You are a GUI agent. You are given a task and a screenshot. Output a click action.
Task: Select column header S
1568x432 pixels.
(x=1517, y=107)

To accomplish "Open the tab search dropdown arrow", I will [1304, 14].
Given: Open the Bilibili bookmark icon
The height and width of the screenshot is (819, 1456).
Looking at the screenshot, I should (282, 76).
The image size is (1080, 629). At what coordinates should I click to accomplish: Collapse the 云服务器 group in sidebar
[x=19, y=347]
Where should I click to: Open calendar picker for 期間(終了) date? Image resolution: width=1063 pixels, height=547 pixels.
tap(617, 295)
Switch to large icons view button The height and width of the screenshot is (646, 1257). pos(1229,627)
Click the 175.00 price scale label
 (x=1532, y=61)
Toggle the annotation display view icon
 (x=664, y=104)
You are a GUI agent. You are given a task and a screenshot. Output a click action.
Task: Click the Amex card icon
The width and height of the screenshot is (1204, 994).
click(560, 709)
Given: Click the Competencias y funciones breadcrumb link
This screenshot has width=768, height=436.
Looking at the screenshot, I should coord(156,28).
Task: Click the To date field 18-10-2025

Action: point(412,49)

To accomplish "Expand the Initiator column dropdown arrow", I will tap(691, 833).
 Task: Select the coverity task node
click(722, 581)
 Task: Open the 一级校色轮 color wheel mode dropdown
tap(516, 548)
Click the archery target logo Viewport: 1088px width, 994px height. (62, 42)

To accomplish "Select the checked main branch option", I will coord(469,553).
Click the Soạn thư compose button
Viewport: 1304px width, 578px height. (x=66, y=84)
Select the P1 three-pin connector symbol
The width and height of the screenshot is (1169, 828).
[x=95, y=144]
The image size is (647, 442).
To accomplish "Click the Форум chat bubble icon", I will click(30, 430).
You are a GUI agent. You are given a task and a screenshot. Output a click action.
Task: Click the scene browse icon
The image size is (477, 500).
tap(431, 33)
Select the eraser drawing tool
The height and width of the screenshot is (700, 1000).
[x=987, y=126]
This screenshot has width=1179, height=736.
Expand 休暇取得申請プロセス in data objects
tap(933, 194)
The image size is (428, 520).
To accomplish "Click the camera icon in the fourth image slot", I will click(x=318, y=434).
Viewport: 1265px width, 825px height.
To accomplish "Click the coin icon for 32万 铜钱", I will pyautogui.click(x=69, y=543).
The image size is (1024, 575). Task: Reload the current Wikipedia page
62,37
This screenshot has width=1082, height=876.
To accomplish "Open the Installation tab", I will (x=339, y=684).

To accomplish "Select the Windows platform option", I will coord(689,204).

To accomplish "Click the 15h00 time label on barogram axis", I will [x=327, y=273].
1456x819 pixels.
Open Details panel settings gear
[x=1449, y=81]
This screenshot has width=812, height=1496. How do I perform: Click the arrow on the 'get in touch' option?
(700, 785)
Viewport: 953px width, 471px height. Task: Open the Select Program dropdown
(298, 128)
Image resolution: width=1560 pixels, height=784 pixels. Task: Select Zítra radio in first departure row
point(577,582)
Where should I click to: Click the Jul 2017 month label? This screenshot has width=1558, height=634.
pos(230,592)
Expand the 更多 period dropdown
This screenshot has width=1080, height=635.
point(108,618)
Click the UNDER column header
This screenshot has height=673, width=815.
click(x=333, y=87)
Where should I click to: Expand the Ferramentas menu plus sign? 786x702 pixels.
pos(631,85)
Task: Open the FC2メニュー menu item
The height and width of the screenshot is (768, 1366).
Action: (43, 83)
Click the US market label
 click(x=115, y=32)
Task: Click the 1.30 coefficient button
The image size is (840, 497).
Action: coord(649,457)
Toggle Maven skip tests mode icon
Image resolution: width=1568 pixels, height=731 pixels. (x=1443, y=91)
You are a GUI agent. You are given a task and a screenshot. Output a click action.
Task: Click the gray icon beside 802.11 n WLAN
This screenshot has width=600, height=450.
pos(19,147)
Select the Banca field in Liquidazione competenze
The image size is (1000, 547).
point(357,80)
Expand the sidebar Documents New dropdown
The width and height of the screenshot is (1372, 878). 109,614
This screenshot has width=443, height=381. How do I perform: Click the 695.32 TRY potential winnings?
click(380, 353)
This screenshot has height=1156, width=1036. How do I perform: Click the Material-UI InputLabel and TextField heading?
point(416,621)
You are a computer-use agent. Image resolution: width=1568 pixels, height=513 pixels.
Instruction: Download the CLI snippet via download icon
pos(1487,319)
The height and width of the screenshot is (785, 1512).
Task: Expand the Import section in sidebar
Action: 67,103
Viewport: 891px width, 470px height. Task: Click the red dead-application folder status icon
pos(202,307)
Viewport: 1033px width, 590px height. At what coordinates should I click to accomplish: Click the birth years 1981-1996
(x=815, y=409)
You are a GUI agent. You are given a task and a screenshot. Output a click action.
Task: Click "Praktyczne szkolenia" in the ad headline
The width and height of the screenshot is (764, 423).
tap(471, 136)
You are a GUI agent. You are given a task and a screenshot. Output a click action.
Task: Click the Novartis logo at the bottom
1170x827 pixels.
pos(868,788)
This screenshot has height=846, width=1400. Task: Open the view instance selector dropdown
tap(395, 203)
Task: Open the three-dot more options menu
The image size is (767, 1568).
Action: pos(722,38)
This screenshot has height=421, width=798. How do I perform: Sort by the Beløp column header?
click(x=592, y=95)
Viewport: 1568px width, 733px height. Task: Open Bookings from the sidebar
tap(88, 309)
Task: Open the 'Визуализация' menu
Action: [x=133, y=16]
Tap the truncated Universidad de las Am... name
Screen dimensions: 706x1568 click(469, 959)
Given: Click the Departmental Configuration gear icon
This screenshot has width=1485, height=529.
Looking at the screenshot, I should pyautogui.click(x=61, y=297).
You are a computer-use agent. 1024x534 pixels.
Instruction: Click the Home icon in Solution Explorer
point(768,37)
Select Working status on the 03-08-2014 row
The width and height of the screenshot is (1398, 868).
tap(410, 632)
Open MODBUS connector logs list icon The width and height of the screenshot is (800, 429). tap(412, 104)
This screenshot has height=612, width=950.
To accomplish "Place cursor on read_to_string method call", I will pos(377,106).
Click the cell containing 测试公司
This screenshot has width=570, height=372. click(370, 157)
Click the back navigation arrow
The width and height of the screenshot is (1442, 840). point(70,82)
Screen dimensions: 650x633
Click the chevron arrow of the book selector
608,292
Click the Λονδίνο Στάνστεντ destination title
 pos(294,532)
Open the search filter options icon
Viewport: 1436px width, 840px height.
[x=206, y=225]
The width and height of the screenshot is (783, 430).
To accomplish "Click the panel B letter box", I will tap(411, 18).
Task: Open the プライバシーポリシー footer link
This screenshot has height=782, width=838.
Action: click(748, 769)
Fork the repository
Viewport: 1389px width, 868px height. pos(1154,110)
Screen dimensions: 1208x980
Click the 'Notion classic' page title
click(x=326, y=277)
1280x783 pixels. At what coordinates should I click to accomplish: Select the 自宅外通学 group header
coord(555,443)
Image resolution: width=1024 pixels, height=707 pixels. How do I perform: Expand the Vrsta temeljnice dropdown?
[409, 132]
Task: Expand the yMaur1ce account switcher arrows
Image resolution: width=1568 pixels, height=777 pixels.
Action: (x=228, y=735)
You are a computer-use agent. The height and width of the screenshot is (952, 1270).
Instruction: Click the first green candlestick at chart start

————————

The exercise:
Starting with the line with "Given: Click the Competencias" and going on through the line with "tap(516, 548)", swap "dropdown" for "menu" and write out only those lines, with nothing else changed.

Completed exercise:
Given: Click the Competencias y funciones breadcrumb link
This screenshot has width=768, height=436.
Looking at the screenshot, I should coord(156,28).
Task: Click the To date field 18-10-2025

Action: point(412,49)

To accomplish "Expand the Initiator column menu arrow", I will tap(691, 833).
 Task: Select the coverity task node
click(722, 581)
 Task: Open the 一级校色轮 color wheel mode menu
tap(516, 548)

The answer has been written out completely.